◆ Instructions for the task:
Omit the pictures while printing every entry below exactly as given.
------------------------------
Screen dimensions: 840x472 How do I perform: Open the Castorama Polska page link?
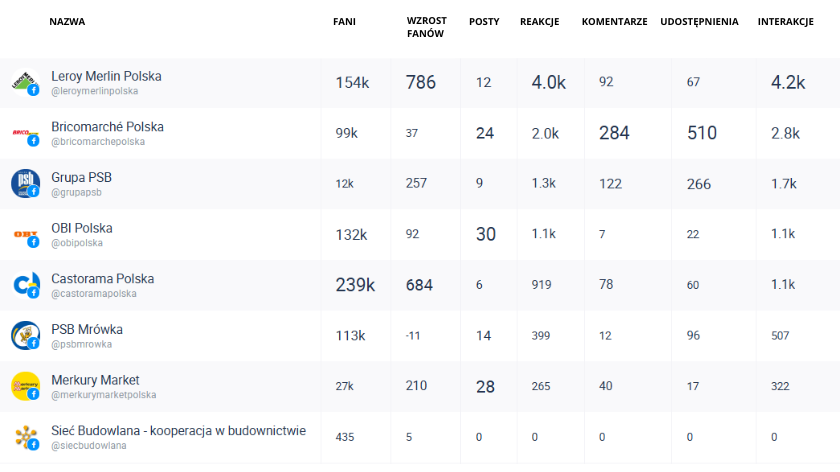[102, 279]
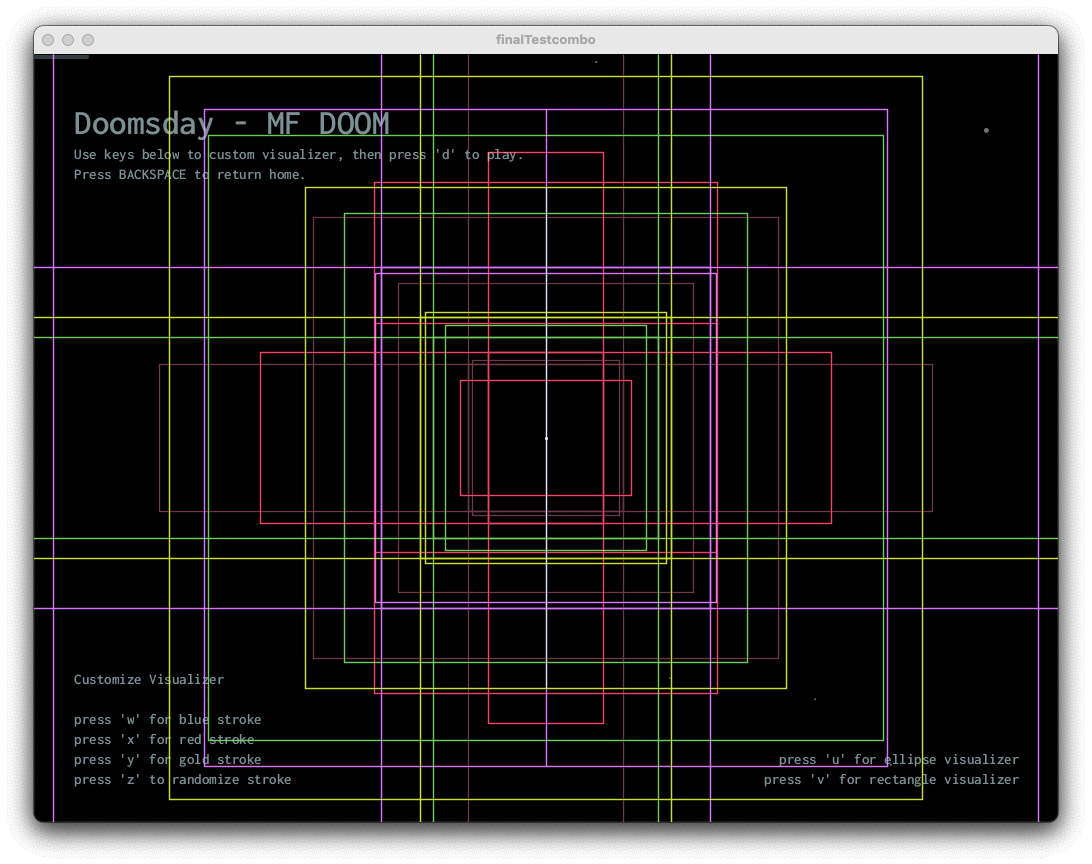Click the tiny dot near the top center edge
The image size is (1092, 864).
596,62
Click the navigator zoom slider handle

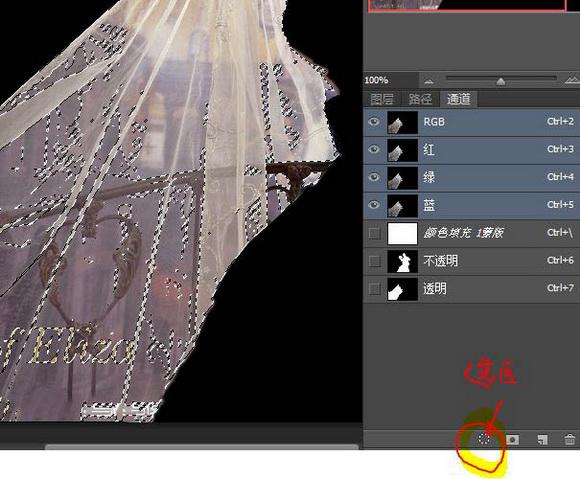[x=501, y=81]
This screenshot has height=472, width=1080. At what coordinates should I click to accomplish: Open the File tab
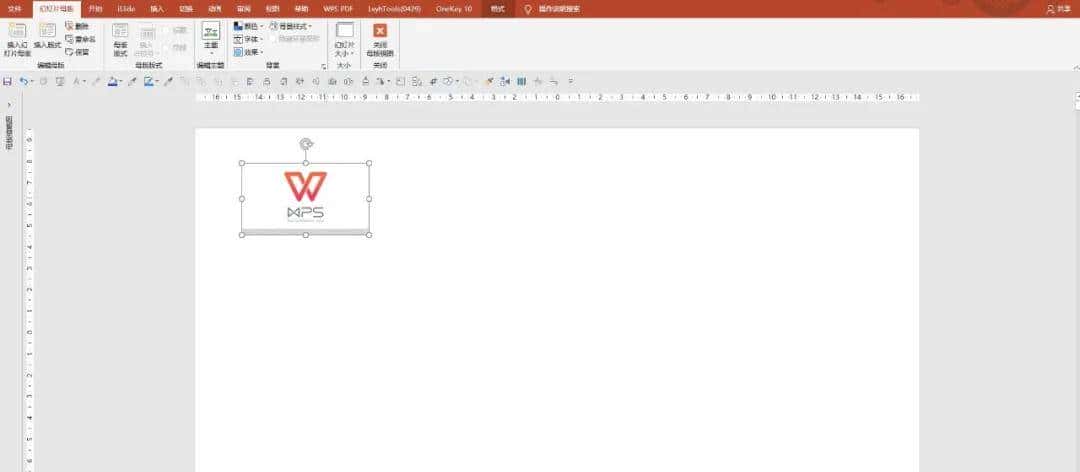click(x=14, y=8)
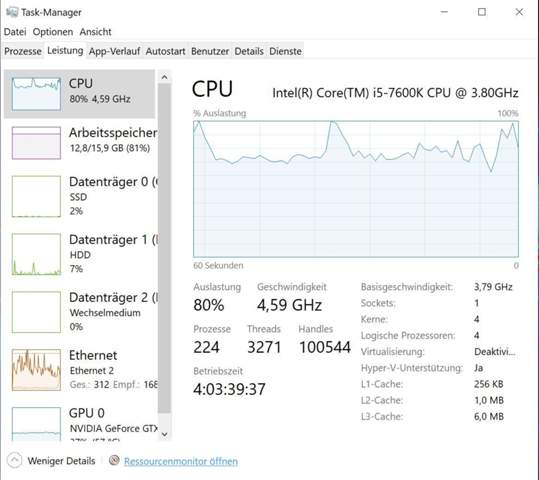The width and height of the screenshot is (539, 480).
Task: Open Arbeitsspeicher memory graph thumbnail
Action: tap(36, 143)
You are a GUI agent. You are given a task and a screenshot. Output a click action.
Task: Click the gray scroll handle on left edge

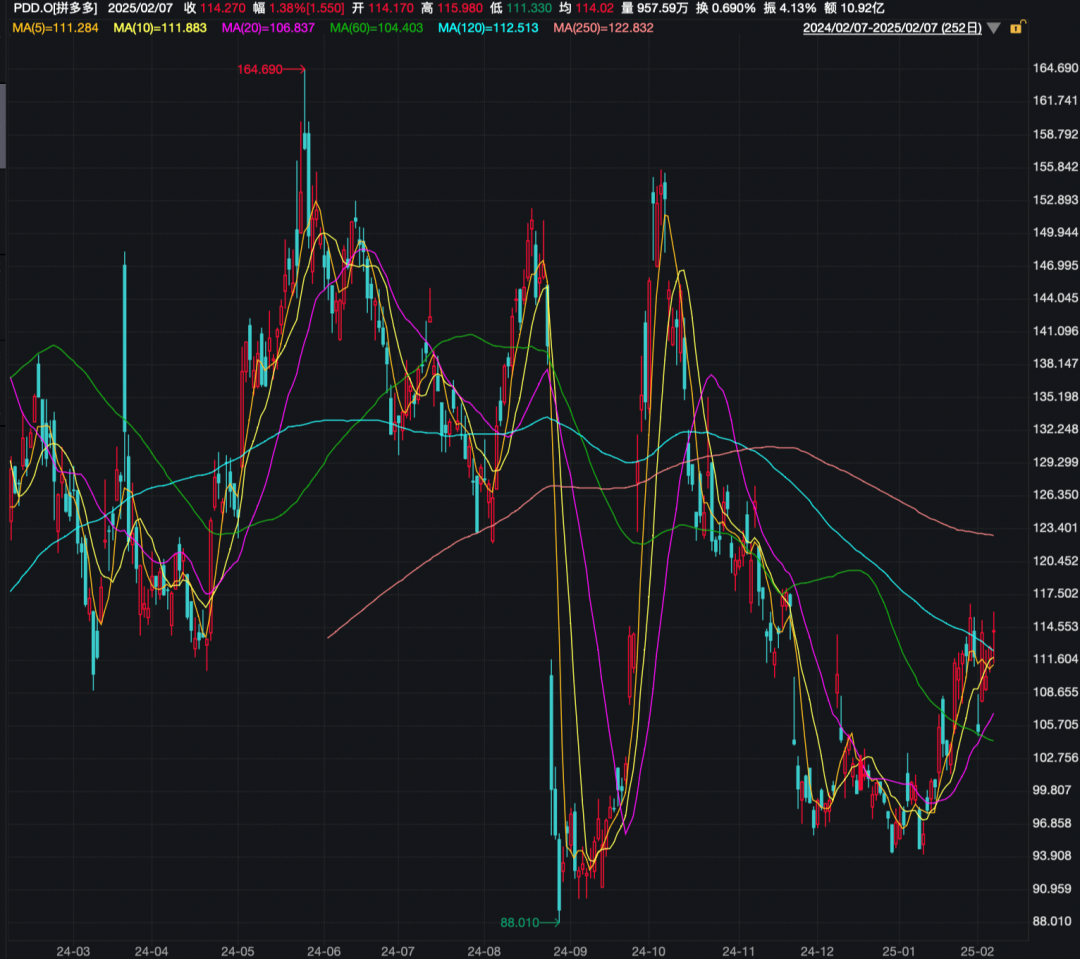click(x=3, y=126)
------------------------------
◆ Expected answer:
Screen dimensions: 840x472 How do I perform: Open the Castorama Polska page link?
[102, 279]
Click the tiny dot near the top center edge
The image size is (1092, 864).
596,62
Click the navigator zoom slider handle

[x=501, y=81]
This screenshot has height=472, width=1080. At what coordinates should I click to accomplish: Open the File tab
click(x=14, y=8)
The width and height of the screenshot is (539, 480).
Task: Open Arbeitsspeicher memory graph thumbnail
Action: tap(36, 143)
You are a GUI agent. You are given a task and a screenshot. Output a click action.
Task: Click the gray scroll handle on left edge

click(x=3, y=126)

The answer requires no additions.